▶ [TASK GOAL]:
Your answer is the line containing "czerwiec 2018 (14, 1467)" plus every line after it to the end of the data below, transcribed exactly and with nothing else.

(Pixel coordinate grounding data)

☆ ☆ ☆ ☆ ☆

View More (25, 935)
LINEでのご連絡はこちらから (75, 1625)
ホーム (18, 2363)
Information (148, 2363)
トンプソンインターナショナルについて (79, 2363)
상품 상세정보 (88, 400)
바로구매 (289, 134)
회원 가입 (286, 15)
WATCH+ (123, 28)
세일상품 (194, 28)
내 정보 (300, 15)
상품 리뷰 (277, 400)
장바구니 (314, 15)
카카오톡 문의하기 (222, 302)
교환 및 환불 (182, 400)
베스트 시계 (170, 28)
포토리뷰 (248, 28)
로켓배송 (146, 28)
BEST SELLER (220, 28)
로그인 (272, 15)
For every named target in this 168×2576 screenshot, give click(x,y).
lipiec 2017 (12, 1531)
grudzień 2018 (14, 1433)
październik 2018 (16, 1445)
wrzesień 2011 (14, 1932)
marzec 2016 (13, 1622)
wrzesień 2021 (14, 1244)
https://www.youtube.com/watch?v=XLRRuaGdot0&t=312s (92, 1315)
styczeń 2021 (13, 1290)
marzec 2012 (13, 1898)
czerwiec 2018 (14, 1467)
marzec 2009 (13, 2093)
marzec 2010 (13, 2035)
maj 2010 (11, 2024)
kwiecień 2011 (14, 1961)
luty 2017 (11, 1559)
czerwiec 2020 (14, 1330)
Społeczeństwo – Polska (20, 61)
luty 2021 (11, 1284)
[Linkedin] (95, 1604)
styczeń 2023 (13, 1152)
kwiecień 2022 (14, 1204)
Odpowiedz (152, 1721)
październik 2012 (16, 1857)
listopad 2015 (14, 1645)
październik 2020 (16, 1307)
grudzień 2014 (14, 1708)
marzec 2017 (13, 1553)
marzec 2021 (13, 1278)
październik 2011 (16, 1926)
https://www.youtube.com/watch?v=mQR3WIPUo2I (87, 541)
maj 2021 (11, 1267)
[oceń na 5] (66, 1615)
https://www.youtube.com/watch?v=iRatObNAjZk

☆ ☆ ☆ ☆ ☆

▶ [EXERCISE RESPONSE]:
czerwiec 2018 (14, 1467)
marzec 2009 (13, 2093)
marzec 2010 (13, 2035)
maj 2010 (11, 2024)
kwiecień 2011 (14, 1961)
luty 2017 (11, 1559)
czerwiec 2020 (14, 1330)
Społeczeństwo – Polska (20, 61)
luty 2021 (11, 1284)
[Linkedin] (95, 1604)
styczeń 2023 (13, 1152)
kwiecień 2022 (14, 1204)
Odpowiedz (152, 1721)
październik 2012 (16, 1857)
listopad 2015 (14, 1645)
październik 2020 (16, 1307)
grudzień 2014 (14, 1708)
marzec 2017 (13, 1553)
marzec 2021 (13, 1278)
październik 2011 (16, 1926)
https://www.youtube.com/watch?v=mQR3WIPUo2I (87, 541)
maj 2021 (11, 1267)
[oceń na 5] (66, 1615)
https://www.youtube.com/watch?v=iRatObNAjZk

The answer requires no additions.